• Marco Fossati, University Of Strathclyde
• Annalisa Quaini
• Gianluigi Rozza

Model order reduction techniques allow obtaining fairly accurate solutions in a fast manner by extracting relevant knowledge from a set of available solutions (called snapshots) and using it to recast the original problem in a more compact form where the cost associated to parameterized problems in many-query settings is substantially reduced. This minisymposium will discuss the latest advances in intrusive and non-intrusive Reduced Order Modelling techniques targeting the study of fluid mechanics.

Talks are envisioned that will deal with methodological developments in numerical analysis with emphasis on mathematical modelling as well as application in the different contexts of computational engineering. Nonlinear inverse problems, optimal flow control, shape optimization, flow characterization via principal component analysis and uncertainty quantification will be at the core of the discussion. Advanced developments will be presented for applications in multi-physics contexts, such as fluid-structure interaction problems, and more general coupled phenomena involving inviscid, viscous and thermal flows, solids and porous media, incompressible and compressible flow regimes.

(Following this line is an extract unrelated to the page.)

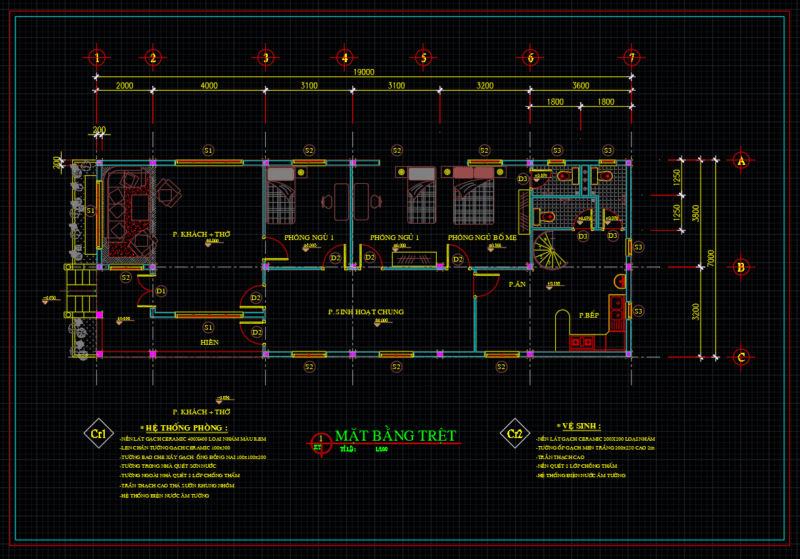Select the PHÒNG NGỦ BỐ MẸ label

(482, 237)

The minisymposium will foster discussion on industrial, medical and environmental applications including aeronautical, mechanical, naval, off-shore, geophysical, wind, sport, biomedical engineering and cardiovascular surgery as well, combining elements of high performance computing and advanced reduced order modelling, real time computing, data management and visualization.
The objective of the minisymposium is to present the state of the art in the field of Reduced Order Modelling formulations and implementations while identifying the current challenges and drawing the future landscape.